To successfully implement managed self-service business intelligence at any non-trivial scale, you need data governance. To build and nurture a successful data culture, data governance is an essential part of the success.
Despite this fact, and despite the obvious value that data governance can provide, data governance has a bad reputation. Many people – likely including the leaders you need to be your ally if you’re working to build a data culture in your organization – have had negative experiences with data governance in the past, and now react negatively when the topic of data governance is raised.
They now treat data governance as a four-letter word.
Stakeholders’ past experiences can make your job much more difficult as you attempt to work with them to enable managed self-service within an organization. Governance is what they need. Governance is what you want to help them achieve. When you say “governance” you’re thinking about erecting guardrails rather than roadblocks, about making it easier for people to do the right things when working with the right data… but that’s not what they hear.
The label shouldn’t really matter – but it does.
Data governance, and building a data culture in general, is as much about people as it is about processes and technology, and that means effective communication is key. Effective communication requires a shared vocabulary, and a shared understanding of the meaning of key words.
It may be time to think about rebranding. Not unlike how a corporation with a reputation for all the wrong things might change its name in an effort to leave all those negative connotations behind without really changing its ways, maybe we need to rebrand data governance… at least some of the time.
My idea when starting to write this post was to propose “Data Culture Enablement” as the more friendly label, but as I was searching around for related content, I found that Dan Sutherland of EY proposed something simpler: Data Enablement.
Dan’s post is coming at things from a different angle, but it’s clear he has a similar goal in mind: “emphasiz[ing] empowerment, innovation and instant business value consumption.”
While I was searching, I found a few more interesting articles out there – they’re all well worth your time to read if you’ve made it this far:
- R. Danes at SiliconANGLE highlights the value of data governance beyond the classic “thou shalt not” use cases. In this article she quotes the group chief data officer at ING Bank N.V. who says “Governance is just a horrible word,” and highlights how “People have really negative connotations associated with it.” ING may be the most mature organization I’ve ever engaged with in the context of data governance and metadata, so this is a fascinating quote from a very well-informed source.
- Ashish Haruray, a Data Protection and Controls SME at AXA XL highlights how the term data governance “can have negative connotations [and] may be met with resistance by executives and leaders who cannot relate to its true meaning.”
- Randy Bean and Thomas Davenport from Harvard Business Review have researched how companies are failing in their efforts to become data-driven, and cite business leaders who recommend “trying to implement agile methods in key programs, while avoiding terms like ‘data governance’ that have a negative connotation for many executives.”

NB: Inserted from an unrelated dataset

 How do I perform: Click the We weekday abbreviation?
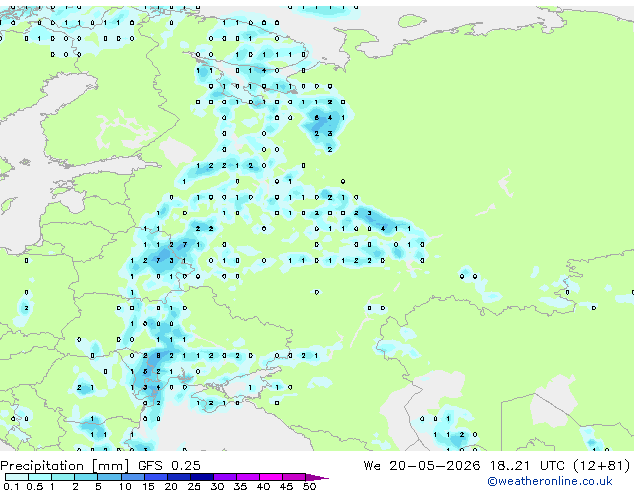pyautogui.click(x=372, y=466)
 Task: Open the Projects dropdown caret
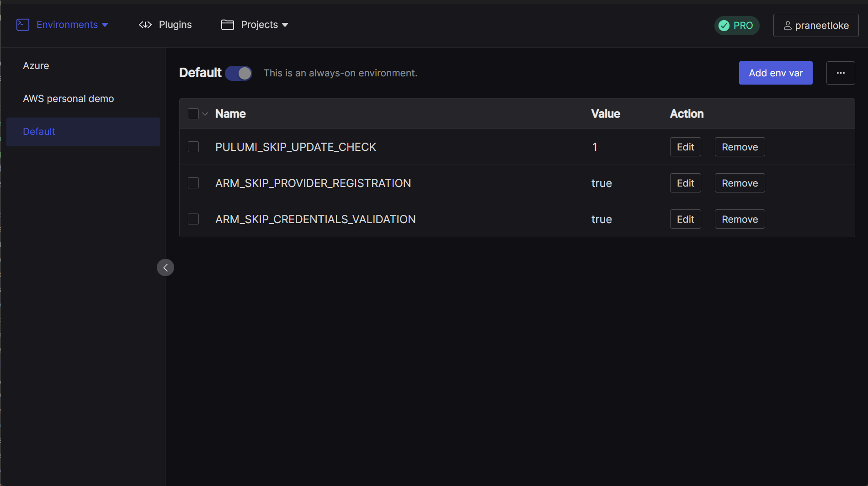[285, 25]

People think governance is about somebody with a big stick but it’s not. It’s about getting people to communicate and talk about their data and being in a position to ask for what they need with their data. The people on the other end need to understand they have a responsibility to meet that requirement if possible.
But when asked explicitly about coming up with a new term, she replied “For a while, I toyed with the idea of starting a campaign to re-name it but I didn’t think it was worth adding to the confusion surrounding the term by coming up with another title.”
She’s probably right.
But because of the negative connotations that the term “data governance” carries today, we should all exercise care when we use it. We should be careful to ensure that the meaning we’re trying to convey is clearly received – regardless of the terms we’re using.
That feels like an ending, but I’m not done. I want to close with story.
Five years ago I was working on a data governance product, and as part of that work I talked with lots of customers and with Microsoft customer-facing employees. In those conversations I frequently heard people say things to the effect of “don’t use the ‘G word’ when you’re meeting with this leader – if you say ‘governance’ he’s going to stop listening and the meeting will end.” This didn’t happen in every conversation, but it happened in many.
Last month I hosted a multi-day NDA event with senior technical and business stakeholders responsible for adopting and implementing Power BI and Azure Synapse at some of the biggest companies in the world. The event was focused on Power BI and Synapse, but the customer representatives kept bringing up the importance of data governance in session after session, and conversation after conversation. It was like night and day compared to the conversations I had when I was trying to get people to care about governance.
Has the world changed that much, or am I just talking to different people now?
I think it’s probably a bit of both. The world has definitely changed – more and more organizations are recognizing the value and importance of data and are increasingly treating data as an asset that needs to be managed and curated. But these days I also engage mostly with organizations that are atypically mature, and are further along on their data culture journey than most. With this selection bias, it’s probably not surprising that I’m having a different experience.
I’ll close with a question and a thought: Who are you talking to about data governance?
Before you begin any data governance conversation, do your best to have a clear understanding of your audience and your goals in communicating with them. No matter what terms you use, it will make all the difference.
 I’m always terrified that I will post something that someone else has already posted. On more than one occasion I’ve completed and published a new post, only to find out that I had written the same thing months or years earlier on this blog. Sigh.
 I’m pretty sure I’ve referenced this post before. It’s good enough to reference again. You should read it again.
 Thankfully we had also included some key folks from the Azure Purview team as well.